Human-made biomaterials have the potential to unlock biological mysteries and transform human health. For a biomaterial to be useful, it must mimic the properties of living tissues and present cues to cells that generate a desired response (for example: to support loads, to grow, to produce a certain protein, to transform in some way, etc). A wide-range of materials are used in these applications and, in our shared work at HMC, we focus on soft tissue-models called hydrogels. Hydrogels are water-saturated polymer networks that are formed by mixing initially separate precursor-containing liquids to form solid materials (just like mixing resins when using epoxy). By precisely controlling the composition and volume of each precursor fluid, it is possible to engineer hydrogels whose bulk, macroscopic properties mimic those of living tissues. The problem, however, is that biological tissues do not have fixed, uniform properties throughout; instead, their properties vary as a function of space. Therefore, current hydrogel fabrication methods do not adequately capture the complexity of living tissues.

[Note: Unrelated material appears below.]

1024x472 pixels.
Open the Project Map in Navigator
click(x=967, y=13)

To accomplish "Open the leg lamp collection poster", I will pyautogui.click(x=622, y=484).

It is essential that hydrogel systems are made of tunable crosslinking agents with catalysts that can be used in a variety of situations. Recently oxime-mediated crosslinking of hydrogels has been on the rise due to oxime systems’ semi-reversibility and completely biocompaticle reagents and reaction byproducts. However, without the typical aniline catalyst this reaction will not proceed at neutral pH (which is important for biological systems). Aniline’s use as a catalyst is in itself problematic though as it is not particularly soluble in water and is somewhat cytotoxic. Through this project, we aim to synthesize, characterize, and evaluate a novel suite of aniline catalysts (poly(ethlyene glycol) modified aniline molecules) for the oxime reaction. These catalysts will be evaluated for their solubility in water, catalytic capabilities in oxime-meditated polymer crosslinking, and their biocompatibility.
Through this work, you will join a team that is working to create new biomaterials and polymerization mechanisms that are biocompatible! This work continues the work of a Mudd alum!
Check out this representative publication to learn more: https://doi.org/10.1039/C6TB03400D
Essay Prompt (~1 page total, due 24 hours prior to your scheduled interview): Why are you interested in working on this project? What skills do you hope to learn through this work? What skills do you bring to the group that support the project’s success?
As a member of this group, you would work on projects that collectively build knowledge at the intersection of fluid mechanics, bioengineering, and material science and engineering. Together, our work seeks to build tools and materials for evaluating biological function in benchtop models to uncover biological function.